I could not help thinking of two passages by the Roman poet Ovid. The first is from his Metamorphoses in which Apollo chides Cupid for going about with a bow and arrow, claiming that a mere boy has no right to the weapons that he, a mature god, carries.
'quid' que 'tibi, lascive puer, cum fortibus armis?'
dixerat: 'ista decent umeros gestamina nostros,
tu face nescio quos esto contentus amores
inritare tua, nec laudes adsere nostras!' (Metamorphoses I.456-457, 461-462)
"What work of yours, you playful boy, to go
About with armor stout and strong?" he said.
Such weapons better grace my arms, but you,
Content yourself to stoke the fires of love
And give up seeking praise more rightly mine." (Translation mine)
Then there is this from the beginning of the Amores in which he pleads playfully with Cupid for forcing him to write love poetry instead of more robust epic. Ovid complains that Cupid has overstepped his bounds and suggests that he has violated the natural order by asking what would happen if other deities switched roles.
quid, si praeripiat flavae Venus arma Minervae,
ventilet accensas flava Minerva faces?
quis probet in silvis Cererem regnare iugosis,
lege pharetratae Virginis arva coli?
crinibus insignem quis acuta cuspide Phoebum
instruat, Aoniam Marte movente lyram? (Amores I.1.7-12)
What then if Venus should the weapons of
Minerva golden snatch away,
Or if Minerva golden should stir up
The torch of love into a blaze?
Who would approve of Ceres reigning o'er
The steep and wooded mountain haunt,
Or farmland tilled according to the law
Of her more suited to the hunt?
And would Apollo of the flowing hair
Learn how to throw the pointed spear?
And would the Grecian lyre plucked by Mars' hand
Bring music pleasing to the ear? (Translation mine)
Ovid's point in each passage is that there are different spheres for each deity, and therefore for each person.
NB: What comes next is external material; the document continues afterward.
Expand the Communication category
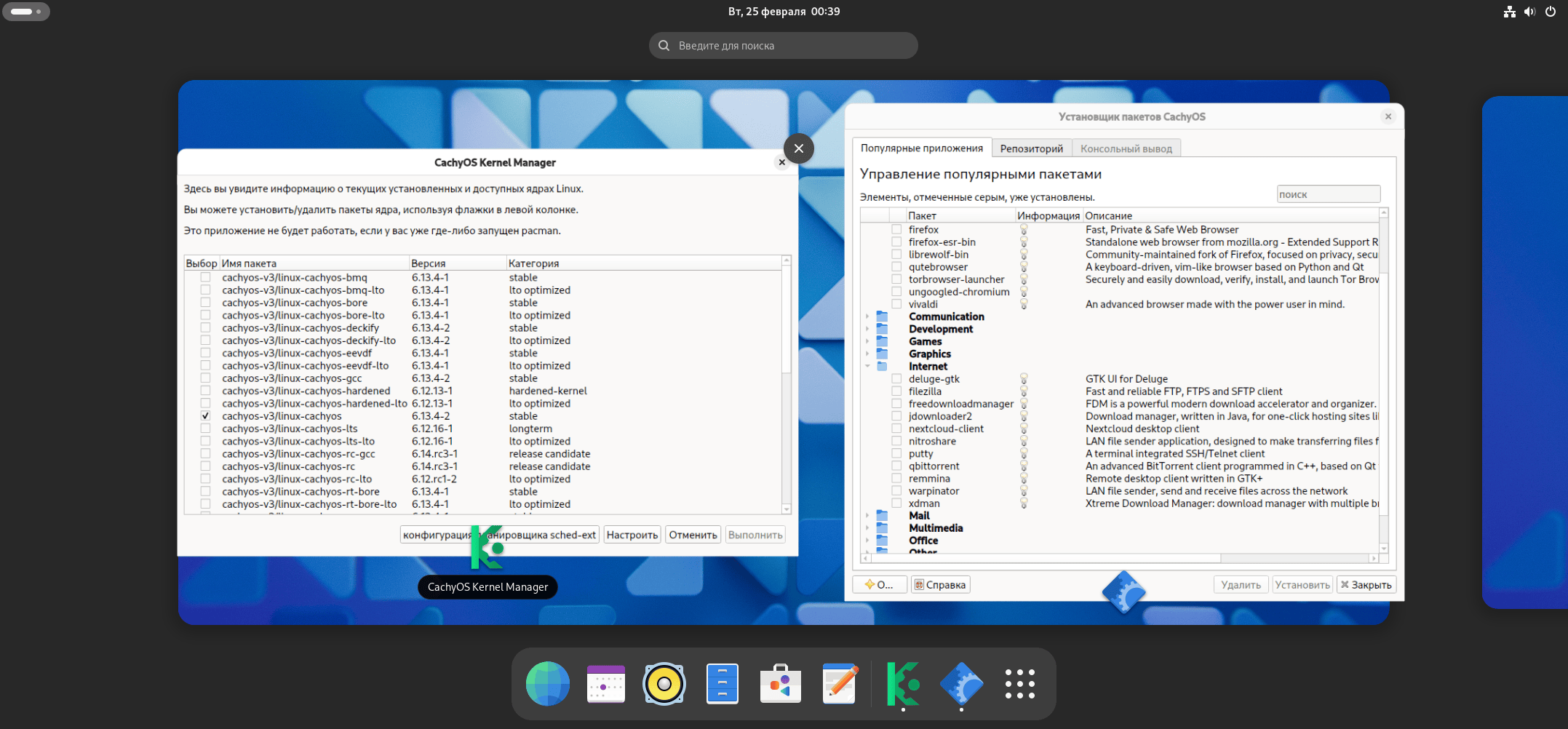This screenshot has width=1568, height=729. [x=867, y=316]
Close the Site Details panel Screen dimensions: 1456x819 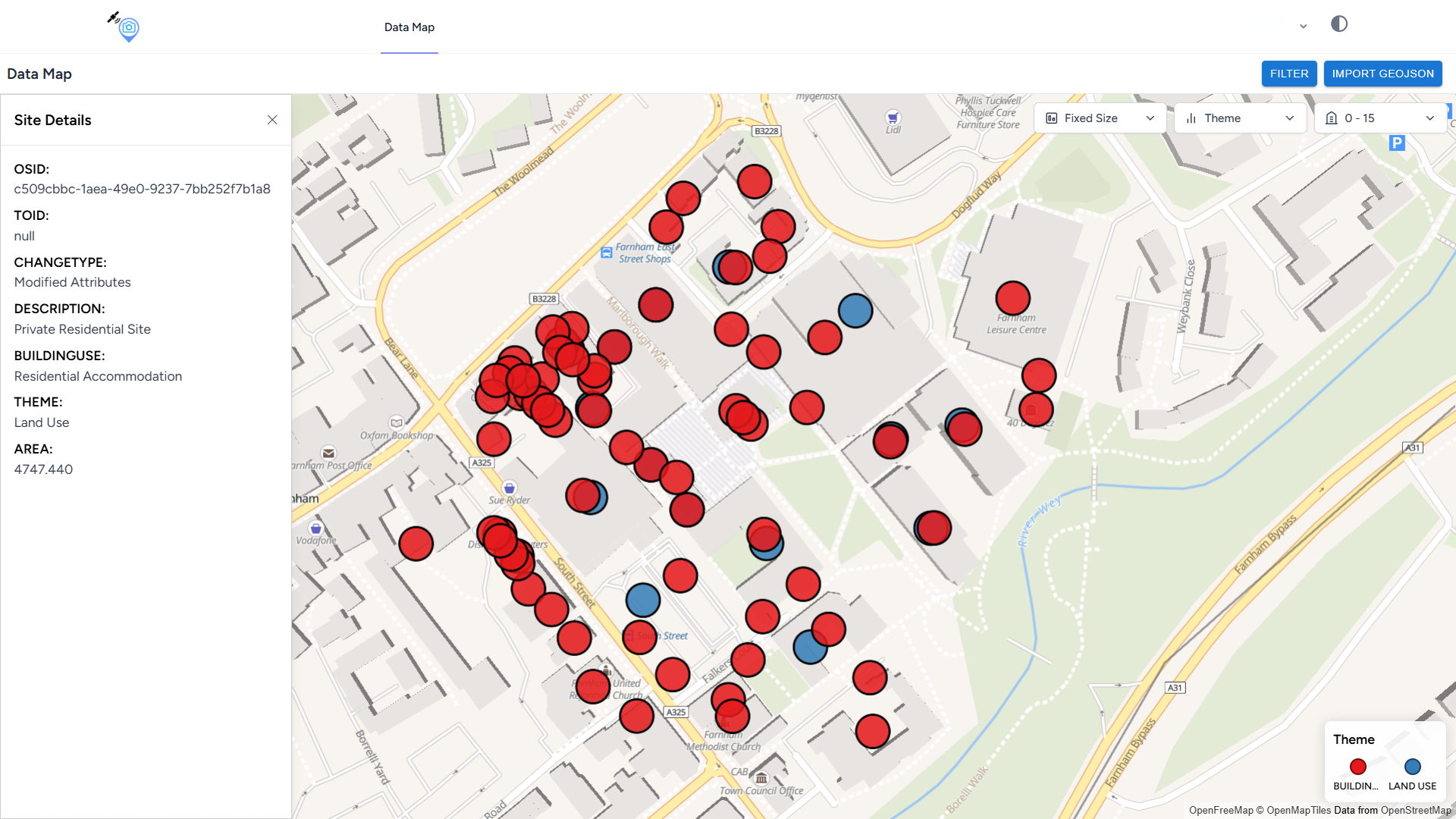click(272, 120)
By extension I would say that the same applies for our various institutions. As Red Cardigan rightly stated, the educational mission of a school is its primary mission. Yes, it is true, that children who are hungry, ill-clothed, and emotionally crippled do not learn as well as those who do not suffer these all-too-common maladies. Yet it is the primary of mission of parents, whether they wanted to find themselves in the parenting role or not, to see to these things. It is not first, and it is certainly not foremost, the duty of schools, and much less so is it the duty of the state, to attend to such matters. If any institution is to assist here it is the body of Christ, the Church, but then not in the form of mere provision of necessities, although the Church may often and rightly does provide them, but in the form of teaching and guiding parents how to fulfill their God-given roles.
Education is best served, society is best served, and schools are at their best when academic institutions focus exclusively on that which they are designed and equipped to do, which is to instruct and guide the young.